Saved entries:
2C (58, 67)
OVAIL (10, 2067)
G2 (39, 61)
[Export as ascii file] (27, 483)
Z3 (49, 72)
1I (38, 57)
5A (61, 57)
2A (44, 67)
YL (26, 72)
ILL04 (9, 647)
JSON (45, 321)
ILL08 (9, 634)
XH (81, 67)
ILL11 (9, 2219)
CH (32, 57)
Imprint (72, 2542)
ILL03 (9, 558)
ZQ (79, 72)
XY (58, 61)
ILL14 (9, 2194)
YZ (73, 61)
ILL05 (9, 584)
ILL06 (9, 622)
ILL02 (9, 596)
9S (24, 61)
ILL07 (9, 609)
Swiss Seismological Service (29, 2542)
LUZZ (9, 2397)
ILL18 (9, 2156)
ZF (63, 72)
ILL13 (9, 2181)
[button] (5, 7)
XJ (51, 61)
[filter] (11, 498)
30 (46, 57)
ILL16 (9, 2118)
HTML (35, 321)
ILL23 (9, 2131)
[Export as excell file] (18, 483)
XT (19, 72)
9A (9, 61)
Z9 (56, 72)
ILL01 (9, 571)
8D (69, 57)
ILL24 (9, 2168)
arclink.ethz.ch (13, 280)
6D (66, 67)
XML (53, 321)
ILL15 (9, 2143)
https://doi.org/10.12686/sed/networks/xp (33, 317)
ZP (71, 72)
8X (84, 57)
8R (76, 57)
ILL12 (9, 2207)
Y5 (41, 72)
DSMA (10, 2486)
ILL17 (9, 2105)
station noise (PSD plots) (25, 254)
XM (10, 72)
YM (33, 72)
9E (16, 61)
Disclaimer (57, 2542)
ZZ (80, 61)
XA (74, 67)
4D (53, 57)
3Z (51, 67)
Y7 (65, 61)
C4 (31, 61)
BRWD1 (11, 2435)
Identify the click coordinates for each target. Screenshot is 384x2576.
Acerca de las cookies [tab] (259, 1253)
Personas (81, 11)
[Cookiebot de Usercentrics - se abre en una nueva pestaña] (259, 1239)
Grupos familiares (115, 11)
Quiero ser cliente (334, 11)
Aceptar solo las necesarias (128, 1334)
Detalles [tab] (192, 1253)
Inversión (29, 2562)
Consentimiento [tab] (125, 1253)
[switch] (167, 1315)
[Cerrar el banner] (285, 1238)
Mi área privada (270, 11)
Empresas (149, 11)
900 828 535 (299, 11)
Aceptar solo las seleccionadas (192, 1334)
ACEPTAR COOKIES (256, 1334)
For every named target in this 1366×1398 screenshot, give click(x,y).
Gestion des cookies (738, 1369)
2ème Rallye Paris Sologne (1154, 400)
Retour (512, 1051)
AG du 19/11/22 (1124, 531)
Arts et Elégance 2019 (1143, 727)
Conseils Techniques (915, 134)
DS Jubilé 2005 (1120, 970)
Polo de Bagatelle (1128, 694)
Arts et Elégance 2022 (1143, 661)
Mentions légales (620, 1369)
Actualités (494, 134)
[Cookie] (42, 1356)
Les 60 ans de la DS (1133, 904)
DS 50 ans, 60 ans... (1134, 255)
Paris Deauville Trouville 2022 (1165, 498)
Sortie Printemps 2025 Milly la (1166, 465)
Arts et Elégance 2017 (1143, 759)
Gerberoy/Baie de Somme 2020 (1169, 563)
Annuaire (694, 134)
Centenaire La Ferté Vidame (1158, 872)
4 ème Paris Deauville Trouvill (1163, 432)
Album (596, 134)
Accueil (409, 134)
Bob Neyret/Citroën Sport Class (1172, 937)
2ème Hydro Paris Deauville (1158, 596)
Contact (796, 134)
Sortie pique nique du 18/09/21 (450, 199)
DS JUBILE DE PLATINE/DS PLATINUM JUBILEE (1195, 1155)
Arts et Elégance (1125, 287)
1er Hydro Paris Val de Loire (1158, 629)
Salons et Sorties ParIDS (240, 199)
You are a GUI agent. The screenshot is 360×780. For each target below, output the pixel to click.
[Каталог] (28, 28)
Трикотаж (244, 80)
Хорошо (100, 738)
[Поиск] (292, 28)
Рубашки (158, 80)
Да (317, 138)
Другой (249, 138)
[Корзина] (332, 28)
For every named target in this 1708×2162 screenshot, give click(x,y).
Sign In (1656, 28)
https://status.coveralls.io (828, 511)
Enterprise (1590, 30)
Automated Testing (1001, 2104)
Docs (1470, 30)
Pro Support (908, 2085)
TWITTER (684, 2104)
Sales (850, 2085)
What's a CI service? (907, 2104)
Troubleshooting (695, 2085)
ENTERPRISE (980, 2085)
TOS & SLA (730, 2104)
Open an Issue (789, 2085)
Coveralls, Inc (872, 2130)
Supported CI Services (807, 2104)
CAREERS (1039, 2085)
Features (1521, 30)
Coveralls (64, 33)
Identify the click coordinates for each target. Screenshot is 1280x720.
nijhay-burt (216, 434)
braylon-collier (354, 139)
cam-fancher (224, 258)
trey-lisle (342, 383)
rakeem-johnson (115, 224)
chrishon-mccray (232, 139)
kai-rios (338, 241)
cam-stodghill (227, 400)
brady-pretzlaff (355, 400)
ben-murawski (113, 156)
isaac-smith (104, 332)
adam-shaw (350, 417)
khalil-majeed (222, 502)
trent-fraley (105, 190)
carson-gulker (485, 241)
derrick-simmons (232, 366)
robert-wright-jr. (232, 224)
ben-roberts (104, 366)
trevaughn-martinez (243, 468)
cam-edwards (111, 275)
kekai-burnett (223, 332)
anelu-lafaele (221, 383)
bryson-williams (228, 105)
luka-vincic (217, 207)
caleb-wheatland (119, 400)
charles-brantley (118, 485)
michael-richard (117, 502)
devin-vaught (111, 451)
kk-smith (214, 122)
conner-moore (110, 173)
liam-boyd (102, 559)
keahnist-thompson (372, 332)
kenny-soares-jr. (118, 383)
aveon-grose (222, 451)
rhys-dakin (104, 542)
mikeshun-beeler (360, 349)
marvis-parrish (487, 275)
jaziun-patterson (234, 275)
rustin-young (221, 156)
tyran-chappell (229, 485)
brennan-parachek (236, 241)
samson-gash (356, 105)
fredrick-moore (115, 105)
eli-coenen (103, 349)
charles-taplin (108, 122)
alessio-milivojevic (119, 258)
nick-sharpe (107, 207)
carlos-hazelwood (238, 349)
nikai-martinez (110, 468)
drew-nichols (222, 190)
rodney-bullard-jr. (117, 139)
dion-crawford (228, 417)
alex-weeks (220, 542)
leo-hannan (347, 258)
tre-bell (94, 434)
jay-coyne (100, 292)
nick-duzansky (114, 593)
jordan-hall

| WORK TO BE COMPLETED |
In the data above, which lines include "Identify"? Return those lines.

| TASK SOLUTION |
Identify the click coordinates for each target. Screenshot is 384x2576.
Identify the click coordinates for each target. Screenshot is 1280x720.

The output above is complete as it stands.